XXI wiek cechuje się tym, że szuka się frajerów do wyrąbania, którzy zapłacą za wiarę. Tak jest z "cudownym" sprzętem diagnostycznym typu DIACOM, tak jest z 99% tzw. suplementów dopuszczonych do obrotu bez żadnej certyfikacji i tak jest z tzw. żywnością ekologiczną, która wartościami odżywczymi i składem wcale nie odbiega od tej produkowanej w sposób przemysłowy. Naiwni upatrują spisek firm farmaceutycznych i lekarzy, którzy ponoć odkryli już leki niemal na wszystko, ale nie chcą tego ujawniać. Literatura naukowa, ta z listy filadelfijskiej, nic o tych "magicznych" metodach czy środkach nie mówi, a wszyscy, którzy się decydują na pseudobadania i zażywanie pseudomedykamentów płacąc za to grubą kasę są sobie sami winni.
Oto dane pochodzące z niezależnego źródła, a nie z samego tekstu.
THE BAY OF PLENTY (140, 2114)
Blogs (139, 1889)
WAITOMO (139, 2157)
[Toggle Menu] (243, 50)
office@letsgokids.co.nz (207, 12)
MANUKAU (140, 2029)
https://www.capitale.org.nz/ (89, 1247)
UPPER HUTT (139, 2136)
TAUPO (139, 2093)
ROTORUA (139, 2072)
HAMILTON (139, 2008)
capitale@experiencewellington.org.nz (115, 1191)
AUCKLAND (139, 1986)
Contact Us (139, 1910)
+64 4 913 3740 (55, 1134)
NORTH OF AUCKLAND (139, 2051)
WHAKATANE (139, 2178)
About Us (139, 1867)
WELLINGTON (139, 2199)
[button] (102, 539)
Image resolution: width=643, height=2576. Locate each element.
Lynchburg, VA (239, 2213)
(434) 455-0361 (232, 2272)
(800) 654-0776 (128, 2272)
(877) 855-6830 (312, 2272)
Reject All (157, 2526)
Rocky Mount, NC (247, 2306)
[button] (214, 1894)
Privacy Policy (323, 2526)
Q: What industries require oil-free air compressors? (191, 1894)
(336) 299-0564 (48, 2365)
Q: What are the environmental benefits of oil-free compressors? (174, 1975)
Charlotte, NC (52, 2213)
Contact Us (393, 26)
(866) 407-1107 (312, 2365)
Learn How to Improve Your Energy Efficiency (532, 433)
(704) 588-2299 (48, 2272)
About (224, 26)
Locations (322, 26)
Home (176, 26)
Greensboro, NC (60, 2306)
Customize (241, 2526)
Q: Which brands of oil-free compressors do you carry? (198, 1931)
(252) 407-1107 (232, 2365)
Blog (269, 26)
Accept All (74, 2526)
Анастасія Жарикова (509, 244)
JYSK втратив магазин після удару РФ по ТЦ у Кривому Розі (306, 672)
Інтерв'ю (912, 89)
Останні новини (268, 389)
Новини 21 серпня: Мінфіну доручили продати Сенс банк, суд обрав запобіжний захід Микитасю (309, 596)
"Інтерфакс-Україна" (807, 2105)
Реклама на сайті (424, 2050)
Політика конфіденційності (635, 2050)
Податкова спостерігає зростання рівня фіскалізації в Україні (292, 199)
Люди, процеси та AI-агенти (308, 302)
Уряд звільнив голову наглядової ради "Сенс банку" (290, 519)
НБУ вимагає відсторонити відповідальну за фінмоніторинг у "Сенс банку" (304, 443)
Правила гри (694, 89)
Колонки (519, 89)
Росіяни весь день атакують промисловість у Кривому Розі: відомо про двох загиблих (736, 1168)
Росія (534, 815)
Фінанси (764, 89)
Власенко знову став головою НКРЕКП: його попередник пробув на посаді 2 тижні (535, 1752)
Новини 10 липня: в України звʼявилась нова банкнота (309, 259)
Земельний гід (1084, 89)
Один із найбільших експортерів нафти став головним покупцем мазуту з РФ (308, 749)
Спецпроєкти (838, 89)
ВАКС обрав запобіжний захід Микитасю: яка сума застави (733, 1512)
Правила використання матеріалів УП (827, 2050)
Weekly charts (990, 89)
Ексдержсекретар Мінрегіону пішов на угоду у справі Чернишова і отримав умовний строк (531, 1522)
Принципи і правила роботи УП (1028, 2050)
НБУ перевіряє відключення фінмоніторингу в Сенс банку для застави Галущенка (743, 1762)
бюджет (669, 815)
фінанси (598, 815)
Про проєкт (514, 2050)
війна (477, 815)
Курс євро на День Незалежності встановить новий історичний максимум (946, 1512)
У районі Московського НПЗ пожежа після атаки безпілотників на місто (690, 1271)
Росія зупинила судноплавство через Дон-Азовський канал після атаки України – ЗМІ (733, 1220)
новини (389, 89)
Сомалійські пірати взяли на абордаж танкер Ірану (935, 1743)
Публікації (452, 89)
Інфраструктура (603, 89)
Badania te i zażywane środki pomogą tylko w jednym. W szybszym opróżnieniu portfela  :Frown:  Tłum jest tak durny, że nie ma wyrobionego zmysłu weryfikacji wiedzy, co przy dostępie do neta i właściwym zadaniu pytania zajmie max. 15 minut.

----------


## reggulus

> Witam miałam badanie diagnostyczne diacom...wykryto u mnie
> - taksokaroze
> -bolerie
> -gronkowca
> -adenovirusa
> 
> Testy z kału nie potwierdzaja obecności posożytów, zapisano mi kuracje suplementami na 4 miesiace- bardzo drogą jak dla mnie. Od tego momentu jak wymieniono mi to wszystko...zaczynam miewać ataki depresji- boje sie ze powaznie choruje. 
> 
> Rodzina powtaza ze nie powinnam w  DIACOM wierzyc, specjalisci od sprzetow medycznych też patrza sceptycznie.... a  ja juz nie wiem czy rzeczywiscie taksokaroza jest pewna ..wybadana przez fale mozgu?
> ...


Diacom - STARLIFE - banda oszustow i naciagaczy - czolowy oszust to niejaki Jozef P. z POZNANIA wpisz panakeja w wyszukiwarce i dowiesz sie  .....

----------


## la7@wp.pl

Tak to jest jak się trafia w nieodpowiednie ręce. Sam test jest ok, tylko musi go wykonywać odpowiednia osoba, a nie byle kto. Przykro mi, jeśli ktoś trafił na naciągacza. DLa mnie test pomógł. Preparaty i dieta, i zaczełam żyć. Nie chce pisać u kogo wykonywałam, bo nie chcę, aby ktoś mi potem napisał, że to reklama. Każdy wybiera swoją drogę, czy chce brać kilka razy w roku antybiotyk, czy też spróbuje innych sposobów. Wybór należy do Was.

----------


## Annkowska

Dokładnie. Lepiej to jeszcze zweryfikować u innego specjalisty

----------


## Telesfor

Diacom to takie urządzenie, które wykryje ślad genetyczny mikroorganizmu, który nie jest nawet aktywny - może być otorbiony i zalegać gdzieś w macierzy międzykomórkowej do usunięcia. Ale ten mikroorganizm może też działać w sposób wysoce wyspecjalizowany w atakach typowo partyzanckich, jak to ma miejsce w przypadku boreliozy, której krętek ma ok 120 genów kodujących wyłącznie zachowania odpowiadające za mechanizmy podawania się za nosiciela, przez co w tym przypadku medycyna oficjalna jest po prostu bezsilna i jeszcze do tego bezczelna... Za to Diacom wykrywa w zasadzie wszystko, co przewinęło się przez ciągle aktualizowaną bazę częstotliwości rezonansowych.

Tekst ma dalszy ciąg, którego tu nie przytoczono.